Month: March, 2013

What to consider in your garden design brief

When engaging a garden designer the first thing you need to consider is the brief, that is, a list of your wishes and requirements for your garden. The designer will use this information to inform the design process and come up with appropriate solutions, so spending time thinking about this from the outset will be time well spent. ¬†During the initial consultation, the designer will be able to steer the discussion to ensure all aspects of the garden are considered, so don’t worry if you don’t feel confident compiling a brief beforehand.

To help you feel more prepared for this meeting, here’s a few suggestions of things to consider.


  • A good starting point is to flick through books and magazines and tag images of gardens, features or plants that particularly appeal to you.

    Think about what you want from your garden

  • Spend some time in your existing garden thinking about any aspects or elements that you particularly like or dislike. For example, are there any eyesores or neighbouring properties that need screening.
  • Think about how you would like to use the garden – for entertaining, sun-bathing, children’s play, encouraging wildlife, growing your own food, etc.
  • Consider how you want the garden to feel – wild and romantic or more formal and structured. Is there a particular style that best describes the character you desire – cottage garden, Mediterranean, urban chic, minimal, classical, exotic, Japanese, etc.?
  • How much maintenance are you prepared to do?

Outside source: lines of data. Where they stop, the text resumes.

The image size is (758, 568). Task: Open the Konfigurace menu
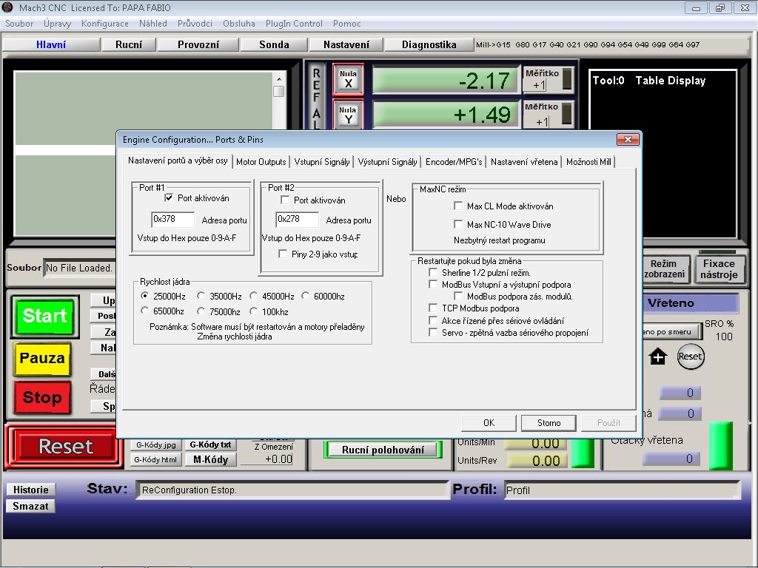[x=104, y=24]
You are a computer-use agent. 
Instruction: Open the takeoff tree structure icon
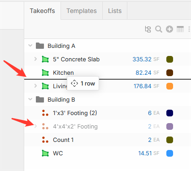tap(148, 29)
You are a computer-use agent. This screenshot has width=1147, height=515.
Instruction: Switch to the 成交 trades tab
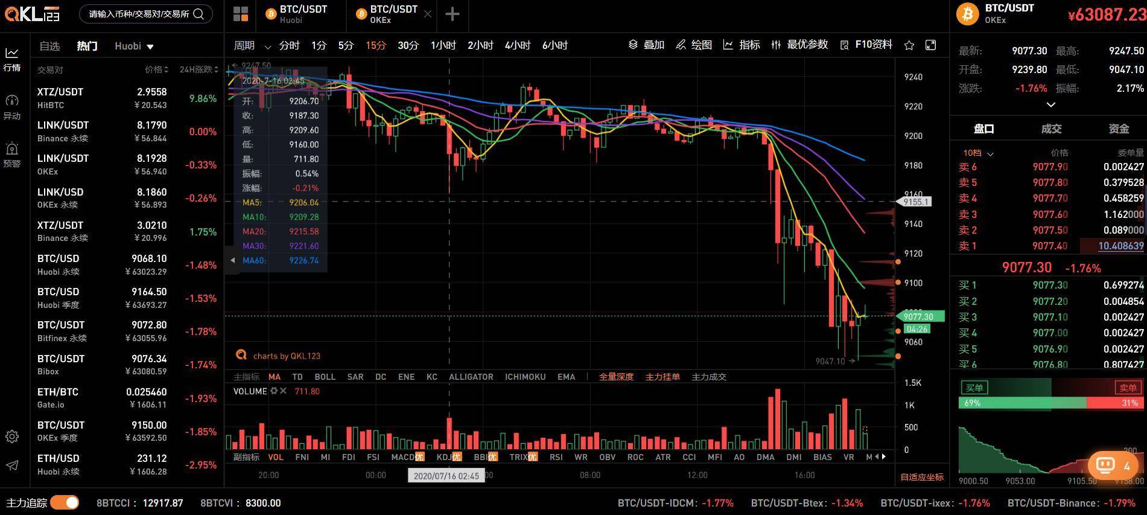click(1051, 129)
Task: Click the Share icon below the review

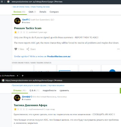Action: pyautogui.click(x=28, y=49)
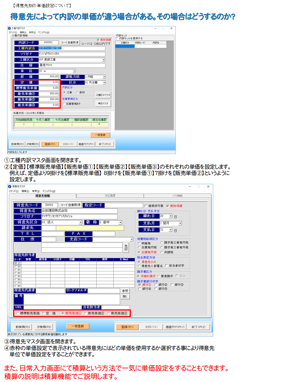
Task: Click the 地図 map button beside the address field
Action: click(x=126, y=247)
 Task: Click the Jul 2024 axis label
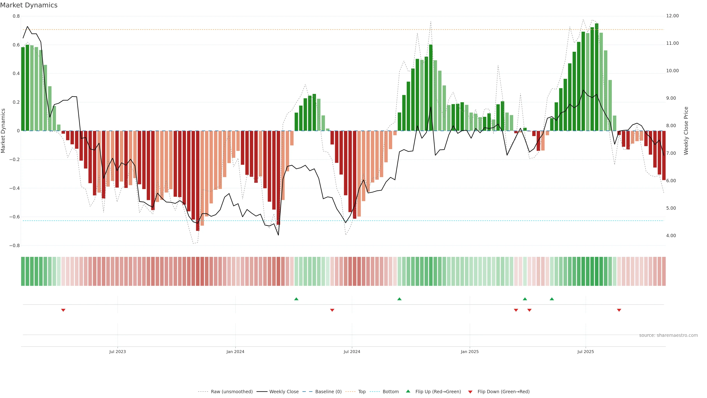click(352, 352)
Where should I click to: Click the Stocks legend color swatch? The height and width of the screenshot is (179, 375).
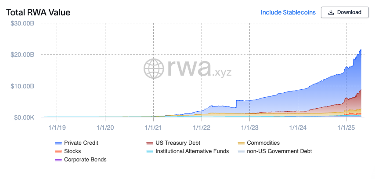(58, 151)
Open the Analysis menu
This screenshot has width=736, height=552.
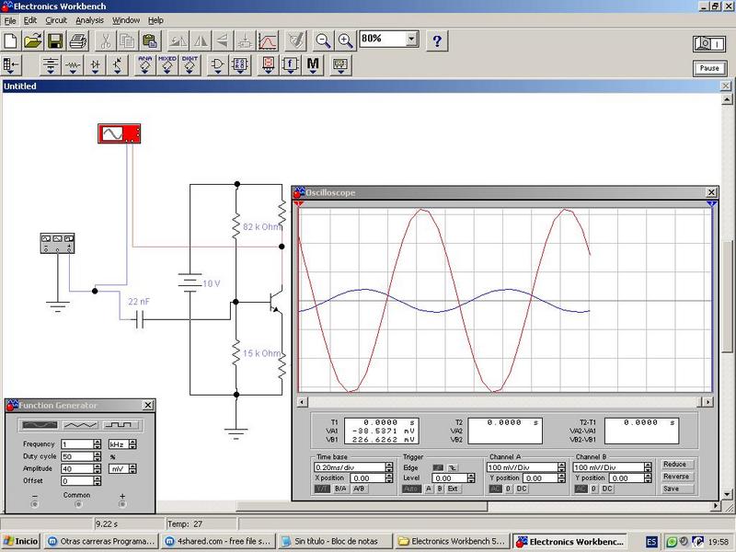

    How keen a gardener are you and how much time will you want to spend maintaining your garden (or paying someone else to)?

  • Are there any specific functional requirements to consider such as storage space or an area for wheelie bins?
  • How much do you want the garden to embrace issues of sustainability, such as composting and re-using all green waste on site, harvesting rainwater to irrigate the garden, planting to encourage greater biodiversity, adhering to organic gardening practices, etc.?
  • Would you like to incorporate water into the garden and, if so, for what purpose, to create a cooling tranquil effect or to encourage wildlife such as frogs and newts?
  • Would you like any ambient lighting to allow viewing and use of the garden at night?
  • In terms of planting do you want lots of seasonal flower colour or more foliage planting? Are there any plants of particular significance to you that you would like included?
  • Finally, think about what budget you are prepared to spend on the garden. You may not feel comfortable discussing this, but it is extremely helpful for the designer to know this from the outset, to ensure your expectations are realistic and to avoid wasting anyone’s time.

The initial consultation and discussion of the brief should be an exciting and enjoyable process, the starting point of a journey towards realising a new outdoor sanctuary that will improve your quality of life for years to come.